Até perceber a nossa própria presença
Neste estudo sobre auto-representação e retórica, apresento um vídeo onde a minha mão escreve sobre uma folha em branco. Com um pincel carregado de tinta preta, registro a sentença: “até perceber a nossa própria presença”.
De um modo simultâneo, enquanto a mão escreve apressadamente no papel, há uma voz em segundo plano que narra a mesma frase, de modo repetido e contínuo. Aos poucos, novas vozes surgem em sobreposição. A mão que continua a escrever também começa a replicar uma frase sobre a outra, de um modo desordenado. No que diz respeito ao grau percebido, o ato produz um aglomerado de escritos ilegíveis no centro da folha.
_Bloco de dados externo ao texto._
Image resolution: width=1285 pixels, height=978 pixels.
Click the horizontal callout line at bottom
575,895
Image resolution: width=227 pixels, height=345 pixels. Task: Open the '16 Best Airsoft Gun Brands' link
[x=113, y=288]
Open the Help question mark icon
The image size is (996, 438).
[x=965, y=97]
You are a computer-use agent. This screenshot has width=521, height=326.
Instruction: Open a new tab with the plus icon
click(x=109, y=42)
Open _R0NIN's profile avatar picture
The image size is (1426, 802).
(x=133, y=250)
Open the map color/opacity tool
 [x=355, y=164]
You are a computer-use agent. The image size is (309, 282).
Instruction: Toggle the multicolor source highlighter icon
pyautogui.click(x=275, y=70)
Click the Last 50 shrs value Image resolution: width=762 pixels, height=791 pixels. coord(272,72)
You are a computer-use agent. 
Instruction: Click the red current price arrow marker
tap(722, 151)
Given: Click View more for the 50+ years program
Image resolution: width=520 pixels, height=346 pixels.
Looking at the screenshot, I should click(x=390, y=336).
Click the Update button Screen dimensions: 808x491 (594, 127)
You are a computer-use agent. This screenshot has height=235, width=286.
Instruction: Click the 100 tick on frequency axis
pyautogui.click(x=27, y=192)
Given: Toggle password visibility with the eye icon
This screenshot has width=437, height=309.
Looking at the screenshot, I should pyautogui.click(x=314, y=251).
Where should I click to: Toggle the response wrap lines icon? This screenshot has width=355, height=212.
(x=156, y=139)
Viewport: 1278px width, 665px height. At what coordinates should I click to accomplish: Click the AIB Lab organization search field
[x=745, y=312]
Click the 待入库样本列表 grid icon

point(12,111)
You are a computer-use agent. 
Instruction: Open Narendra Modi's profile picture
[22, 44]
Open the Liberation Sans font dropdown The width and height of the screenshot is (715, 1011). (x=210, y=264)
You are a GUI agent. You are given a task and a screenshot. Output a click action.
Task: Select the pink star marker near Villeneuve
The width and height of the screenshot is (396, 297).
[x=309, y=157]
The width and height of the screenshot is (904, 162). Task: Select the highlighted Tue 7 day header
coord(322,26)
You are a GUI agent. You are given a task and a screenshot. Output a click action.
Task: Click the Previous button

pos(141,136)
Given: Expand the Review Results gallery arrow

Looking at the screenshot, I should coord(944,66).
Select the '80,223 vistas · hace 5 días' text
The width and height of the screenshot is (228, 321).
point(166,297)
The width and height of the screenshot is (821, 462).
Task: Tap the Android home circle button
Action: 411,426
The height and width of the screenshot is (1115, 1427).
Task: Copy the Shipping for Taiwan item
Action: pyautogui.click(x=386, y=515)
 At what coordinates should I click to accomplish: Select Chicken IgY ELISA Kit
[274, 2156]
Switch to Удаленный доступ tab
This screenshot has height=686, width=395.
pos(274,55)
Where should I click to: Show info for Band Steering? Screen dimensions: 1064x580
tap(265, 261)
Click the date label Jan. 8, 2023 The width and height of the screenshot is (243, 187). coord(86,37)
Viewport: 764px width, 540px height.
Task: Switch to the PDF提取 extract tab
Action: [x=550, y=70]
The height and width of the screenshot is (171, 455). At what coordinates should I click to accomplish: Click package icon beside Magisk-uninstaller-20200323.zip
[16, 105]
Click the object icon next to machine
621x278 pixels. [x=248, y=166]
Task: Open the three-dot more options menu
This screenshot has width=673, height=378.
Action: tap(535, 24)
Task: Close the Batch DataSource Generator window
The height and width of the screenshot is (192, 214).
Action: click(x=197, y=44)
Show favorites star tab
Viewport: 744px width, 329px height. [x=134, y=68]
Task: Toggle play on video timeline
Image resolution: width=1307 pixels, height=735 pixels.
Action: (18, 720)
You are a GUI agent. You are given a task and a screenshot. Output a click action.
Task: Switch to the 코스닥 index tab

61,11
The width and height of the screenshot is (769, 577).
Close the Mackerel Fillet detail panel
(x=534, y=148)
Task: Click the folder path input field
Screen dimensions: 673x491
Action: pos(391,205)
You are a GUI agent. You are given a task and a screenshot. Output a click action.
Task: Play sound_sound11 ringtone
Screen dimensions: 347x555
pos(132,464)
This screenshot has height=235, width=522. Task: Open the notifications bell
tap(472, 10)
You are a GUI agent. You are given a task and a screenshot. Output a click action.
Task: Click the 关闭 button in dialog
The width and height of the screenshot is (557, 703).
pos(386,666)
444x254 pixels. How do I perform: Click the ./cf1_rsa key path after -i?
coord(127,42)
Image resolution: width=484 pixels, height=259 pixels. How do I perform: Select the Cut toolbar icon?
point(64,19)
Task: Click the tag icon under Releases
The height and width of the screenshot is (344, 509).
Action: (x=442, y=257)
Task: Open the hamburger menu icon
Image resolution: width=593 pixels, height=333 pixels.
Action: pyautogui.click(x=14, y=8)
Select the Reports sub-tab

A mão por fim, abandona o pincel sobre a folha, como se desistisse de buscar uma solução.
Através da repetição e da sobreposição, o grau concebido nos evidencia a retórica ou o desvio da própria ação: numa tentativa de se perceber, a compreensão se perde.
A frase também é carregada de sentido, pois ao usar “a nossa própria presença”, evidencia-se o aspecto coletivo da compreensão da própria existência.
As vozes se comportam como ecos, e a alotopia acontece no instante que as palavras começam a se sobrepor,
rompendo com a normalidade do registro e impossibilitando, por fim, a nossa leitura.
O desvio põe em causa o significado da própria sentença, apesar de sabermos o que a mão escreve, no sentido cognitivo, fica evidente que não “se percebe a presença” diante do ruído gerado. A operação retórica de adição é representada pelo acúmulo de vozes e também de escritos que juntos formam a rasura.
Neste trabalho, o desvio e a norma se fundem, as palavras perdem o respiro para o excesso de informação e o modo retórico é representado pela interpenetração, ou seja, desvio e grau zero estão presentes de modo simultâneo no próprio trabalho.
A alotopia da obra nos faz compreender o excesso de vozes e de informações que, na insistência em esclarecer, acabam por nos confundir ainda mais.